A leaked database has exposed in detail reasons for the detentions of hundreds of people in the Chinese territory of Xinjiang.

The database profiles the internment of 311 individuals with relatives abroad in Karakax County, and lists information on more than 2,000 of their relatives, neighbours and friends.

Each entry includes the detainee’s name, address, national identity number, detention date and location, along with a dossier on their family, religious and community background, the reason for detention, and a decision on whether to release them.

Taken as a whole, the database offers the fullest view yet into how Chinese officials decided who to put into and let out of detention camps, as part of a crackdown that has locked away more than a million ethnic minorities, most of them Muslims.

The leaked database
The documents offer the fullest view yet into how Chinese officials decided who to put into and let out of detention camps (AP Photo)

The database shows that the state focused on religion as a reason for detention – not just political extremism, as authorities claim, but ordinary activities such as praying or attending a mosque. It shows that people with detained relatives are themselves more likely to end up in a camp, criminalising entire families.

“It’s very clear that religious practice is being targeted,” said Darren Byler, a University of Colorado researcher studying Xinjiang. “They want to fragment society, to pull the families apart and make them much more vulnerable to retraining and reeducation.”

Asked whether Xinjiang is targeting religious people and their families, China’s foreign ministry spokesman Geng Shuang said: “This kind of nonsense is not worth commenting on.”

The Chinese government has said in the past that the detention centres are for voluntary job training, and that it does not discriminate based on religion.

China has struggled for decades to control Xinjiang, where the native, predominantly Muslim Uighurs have long resented Beijing’s rule.
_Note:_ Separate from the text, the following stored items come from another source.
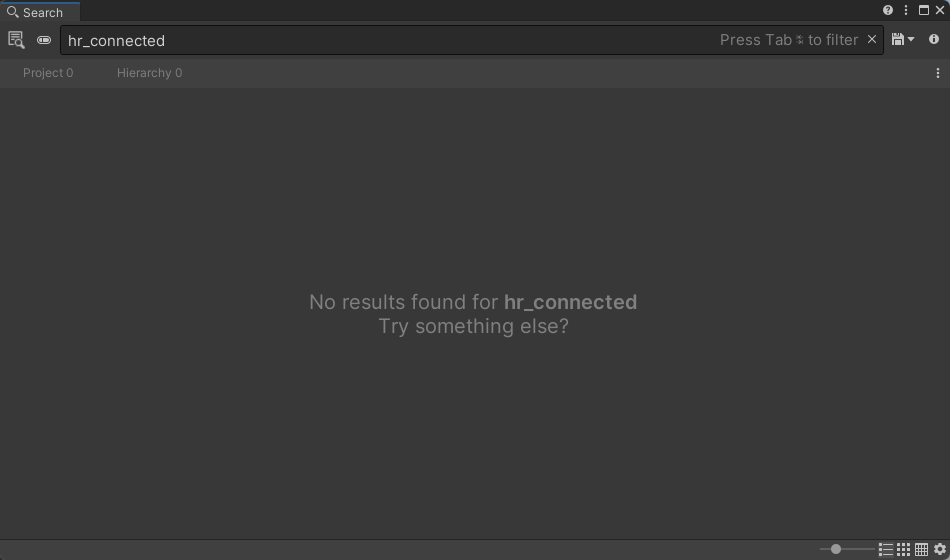Image resolution: width=950 pixels, height=560 pixels.
Task: Open search preferences gear icon
Action: pyautogui.click(x=940, y=550)
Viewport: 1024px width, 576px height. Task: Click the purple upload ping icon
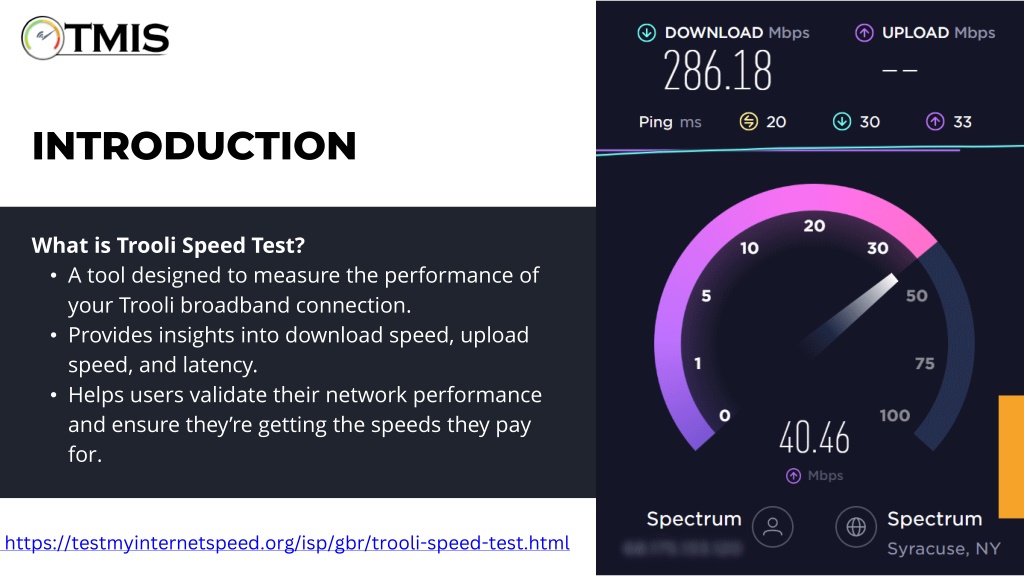pyautogui.click(x=935, y=121)
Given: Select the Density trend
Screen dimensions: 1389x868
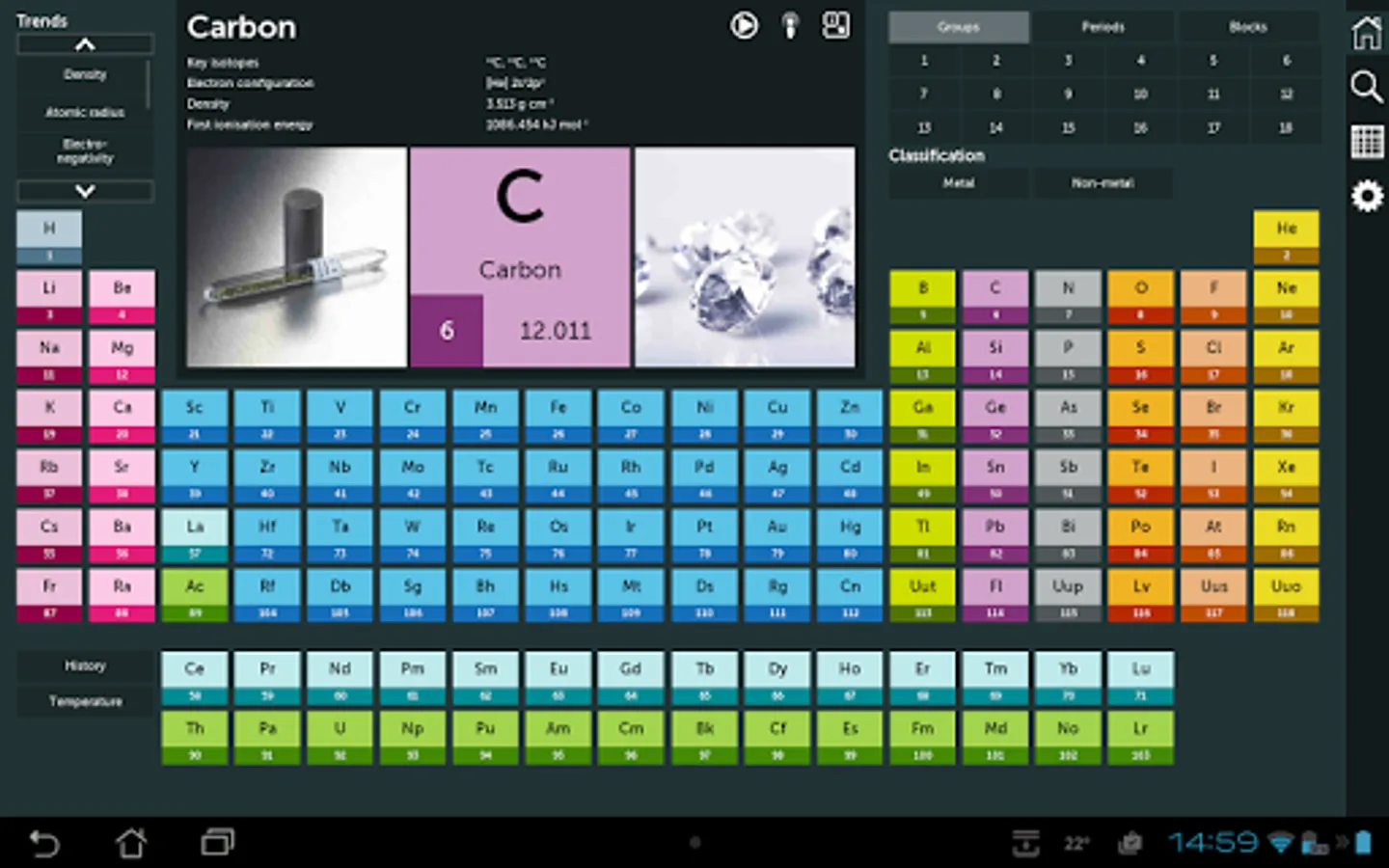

After militants set off bombs at a train station in Xinjiang’s capital in 2014, President Xi Jinping launched a so-called “People’s War on Terror”, turning Xinjiang into a digital police state.

Uighur security personnel patrol near the Id Kah Mosque in Kashgar in western China’s Xinjiang region
Uighur security personnel patrol near the Id Kah Mosque in Kashgar in western China’s Xinjiang region (AP Photo/Ng Han Guan, File)

The leak of the database follows the release in November of a classified blueprint. Obtained by the International Consortium of Investigative Journalists, which includes the Associated Press, the blueprint shows the camps are in fact forced ideological and behavioural re-education centres run in secret.

The database comes from sources in the Uighur exile community, and does not spell out which government department issued it or for whom. The detainees listed come from Karakax County, a traditional settlement on the edge of Xinjiang’s Taklamakan desert where more than 97% of its roughly 650,000 residents are Uighur. The list was corroborated through interviews with former Karakax residents, identity verification tools, and other lists and documents.

The database shows that cadres compile dossiers on detainees called the “three circles”, encompassing their relatives, community, and religious background.

The detainees and their families are then classified by rigid categories. Households are designated as “trustworthy” or “not trustworthy”. Families have “light” or “heavy” religious atmospheres, and the database keeps count of how many relatives of each detainee are locked in prison or sent to a “training centre”.

Officials used these categories to determine how suspicious a person was – even if they had not committed any crimes.